# DATA SUPPLIED start
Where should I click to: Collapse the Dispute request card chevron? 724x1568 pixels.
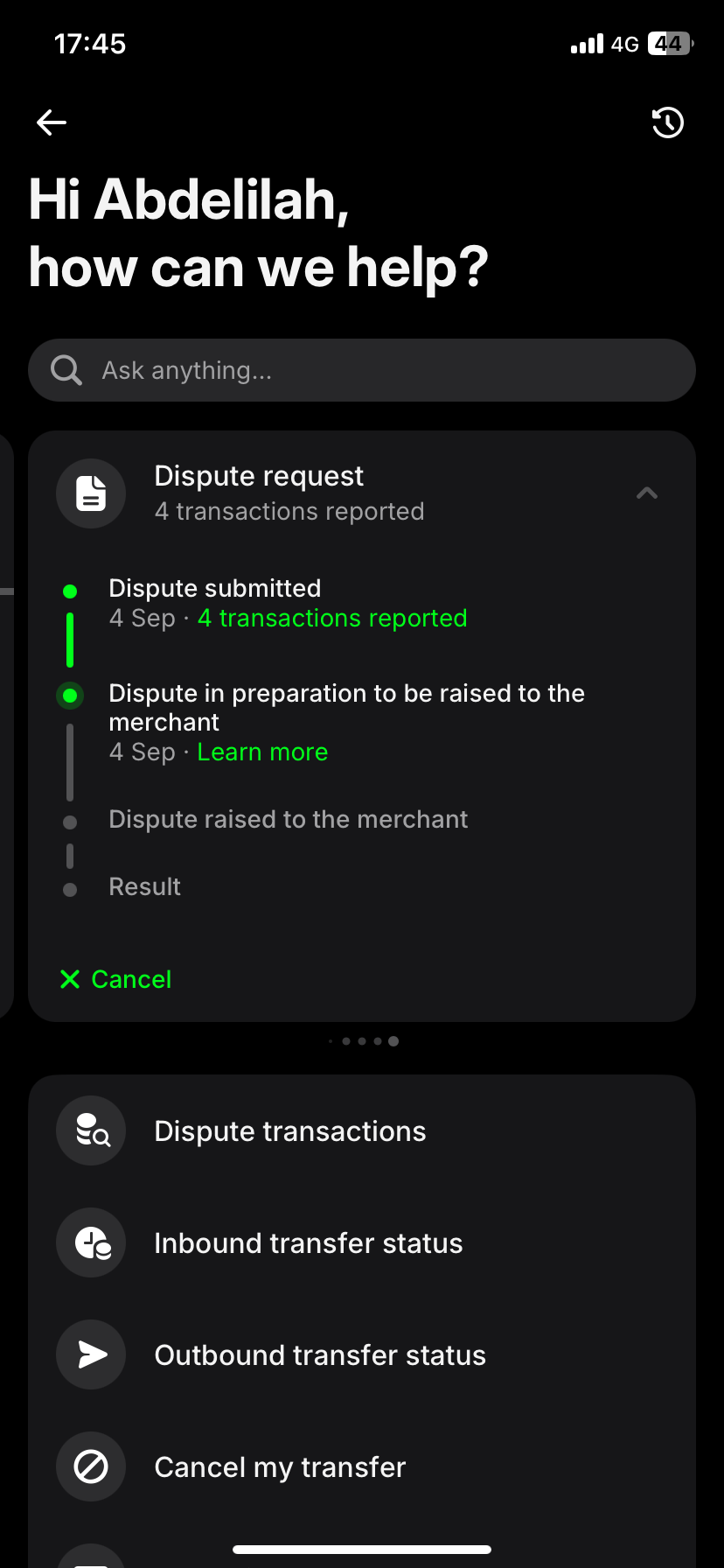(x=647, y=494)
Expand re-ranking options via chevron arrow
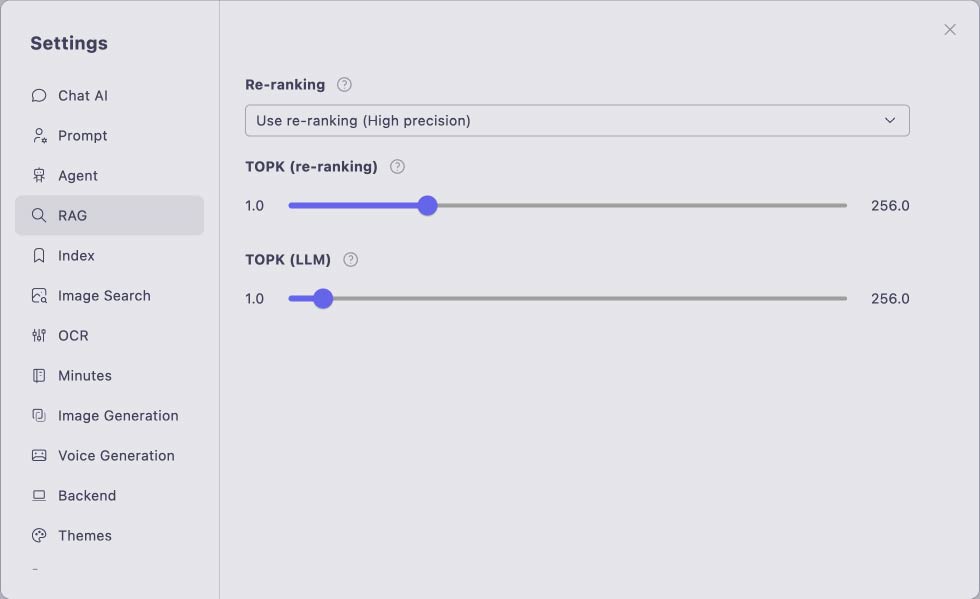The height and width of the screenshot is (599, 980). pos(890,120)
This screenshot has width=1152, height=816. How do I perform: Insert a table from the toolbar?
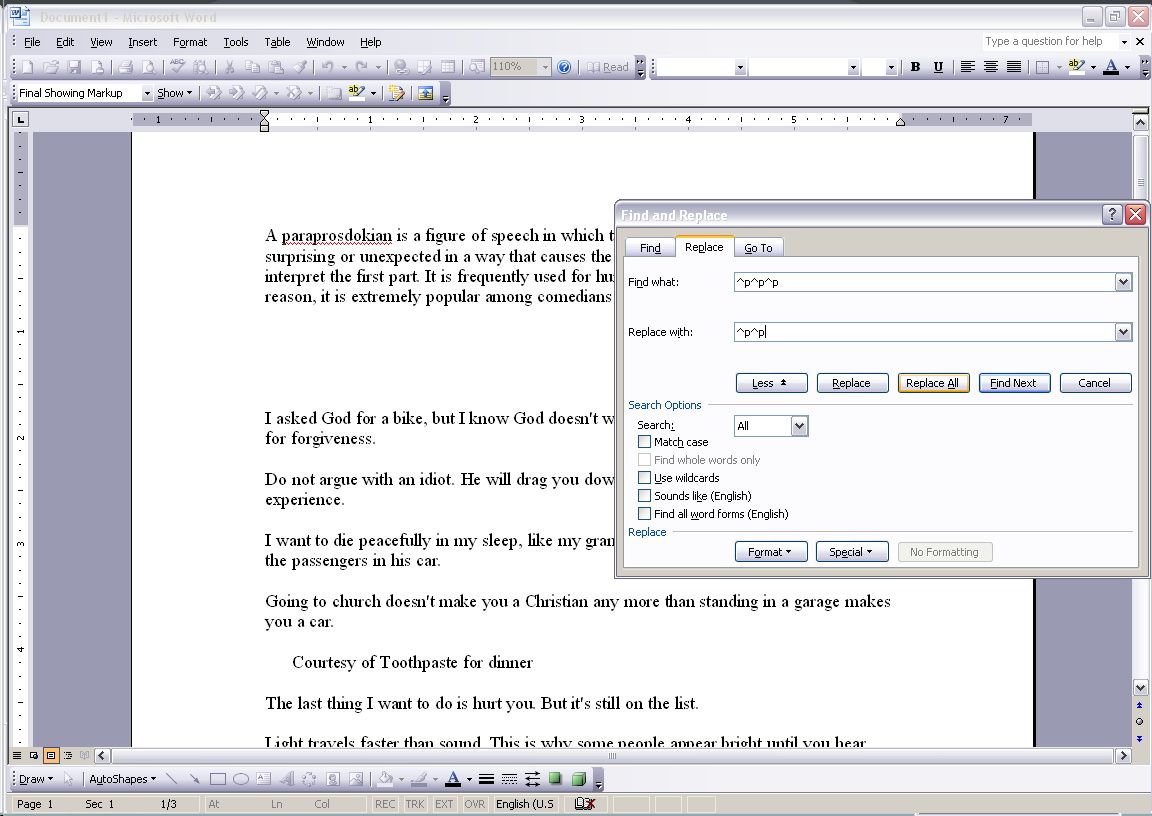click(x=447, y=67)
# DATA SUPPLIED end
--- TASK INSTRUCTIONS ---
Rewrite all the items above with every instance of "chevron" changed to "caret" and no other changes, omitting the pictures.

--- WRITTEN RESPONSE ---
Where should I click to: Collapse the Dispute request card caret? 724x1568 pixels.
(x=647, y=494)
Expand re-ranking options via caret arrow
The height and width of the screenshot is (599, 980). pos(890,120)
This screenshot has width=1152, height=816. How do I perform: Insert a table from the toolbar?
click(x=447, y=67)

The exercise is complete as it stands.